Aim of the exercise
From the entries that follow, pick out all lines holding "computer".

(Stored items)
____________

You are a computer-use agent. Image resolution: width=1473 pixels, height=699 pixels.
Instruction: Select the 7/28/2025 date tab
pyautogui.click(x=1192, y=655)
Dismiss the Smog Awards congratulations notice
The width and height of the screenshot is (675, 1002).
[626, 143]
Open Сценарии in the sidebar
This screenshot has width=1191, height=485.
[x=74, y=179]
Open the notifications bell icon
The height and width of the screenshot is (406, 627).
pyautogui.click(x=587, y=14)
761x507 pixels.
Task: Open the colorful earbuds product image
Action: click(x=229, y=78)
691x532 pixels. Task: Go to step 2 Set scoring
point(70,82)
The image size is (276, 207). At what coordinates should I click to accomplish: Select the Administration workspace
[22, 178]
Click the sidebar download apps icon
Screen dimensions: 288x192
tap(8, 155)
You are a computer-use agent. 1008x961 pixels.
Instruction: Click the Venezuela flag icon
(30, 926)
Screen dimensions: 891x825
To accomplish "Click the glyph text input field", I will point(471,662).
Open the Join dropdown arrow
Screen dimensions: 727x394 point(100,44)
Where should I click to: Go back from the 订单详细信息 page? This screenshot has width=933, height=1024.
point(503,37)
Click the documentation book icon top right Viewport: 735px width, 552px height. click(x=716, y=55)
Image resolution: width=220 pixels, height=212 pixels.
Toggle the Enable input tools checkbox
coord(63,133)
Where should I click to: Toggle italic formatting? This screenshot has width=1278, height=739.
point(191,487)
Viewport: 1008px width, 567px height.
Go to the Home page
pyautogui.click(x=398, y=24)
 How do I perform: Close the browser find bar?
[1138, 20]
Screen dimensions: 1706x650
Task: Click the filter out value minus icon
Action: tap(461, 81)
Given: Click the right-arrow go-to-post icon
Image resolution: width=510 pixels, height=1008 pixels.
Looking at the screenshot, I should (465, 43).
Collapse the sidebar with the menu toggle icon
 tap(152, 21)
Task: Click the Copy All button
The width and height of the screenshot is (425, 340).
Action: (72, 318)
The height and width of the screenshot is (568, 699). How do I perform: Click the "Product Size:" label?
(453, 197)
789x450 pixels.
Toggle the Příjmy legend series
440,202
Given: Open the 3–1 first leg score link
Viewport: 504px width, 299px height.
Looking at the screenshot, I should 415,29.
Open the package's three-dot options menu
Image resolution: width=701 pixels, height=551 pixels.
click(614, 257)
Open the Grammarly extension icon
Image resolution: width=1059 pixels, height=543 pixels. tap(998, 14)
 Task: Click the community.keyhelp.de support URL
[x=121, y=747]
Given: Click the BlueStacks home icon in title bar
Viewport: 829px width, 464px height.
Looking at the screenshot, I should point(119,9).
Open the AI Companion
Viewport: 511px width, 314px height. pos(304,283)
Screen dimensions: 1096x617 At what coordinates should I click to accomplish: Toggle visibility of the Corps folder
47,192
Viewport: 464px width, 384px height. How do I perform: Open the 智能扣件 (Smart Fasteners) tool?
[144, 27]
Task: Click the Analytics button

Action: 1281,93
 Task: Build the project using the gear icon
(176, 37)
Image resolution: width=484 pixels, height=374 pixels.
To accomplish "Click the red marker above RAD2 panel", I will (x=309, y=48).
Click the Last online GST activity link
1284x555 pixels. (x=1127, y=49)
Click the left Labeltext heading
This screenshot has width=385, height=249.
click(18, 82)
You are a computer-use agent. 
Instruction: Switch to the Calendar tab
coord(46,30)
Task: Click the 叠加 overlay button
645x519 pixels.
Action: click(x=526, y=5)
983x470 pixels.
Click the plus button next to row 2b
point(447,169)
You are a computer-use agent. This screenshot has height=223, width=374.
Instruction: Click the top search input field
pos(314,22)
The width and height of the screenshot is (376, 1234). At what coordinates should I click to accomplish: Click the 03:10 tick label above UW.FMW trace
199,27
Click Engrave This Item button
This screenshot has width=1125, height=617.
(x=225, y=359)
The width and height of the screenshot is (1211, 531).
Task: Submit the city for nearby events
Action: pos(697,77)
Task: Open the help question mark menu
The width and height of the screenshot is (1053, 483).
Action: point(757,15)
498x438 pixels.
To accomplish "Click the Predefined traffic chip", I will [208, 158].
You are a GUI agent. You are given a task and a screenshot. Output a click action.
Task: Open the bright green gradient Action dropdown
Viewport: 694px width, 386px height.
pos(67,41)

____________

Response to this task
You are a computer-use agent. Image resolution: width=1473 pixels, height=699 pixels.
You are a computer-use agent. 1008x961 pixels.
You are a computer-use agent. 
You are a computer-use agent. This screenshot has height=223, width=374.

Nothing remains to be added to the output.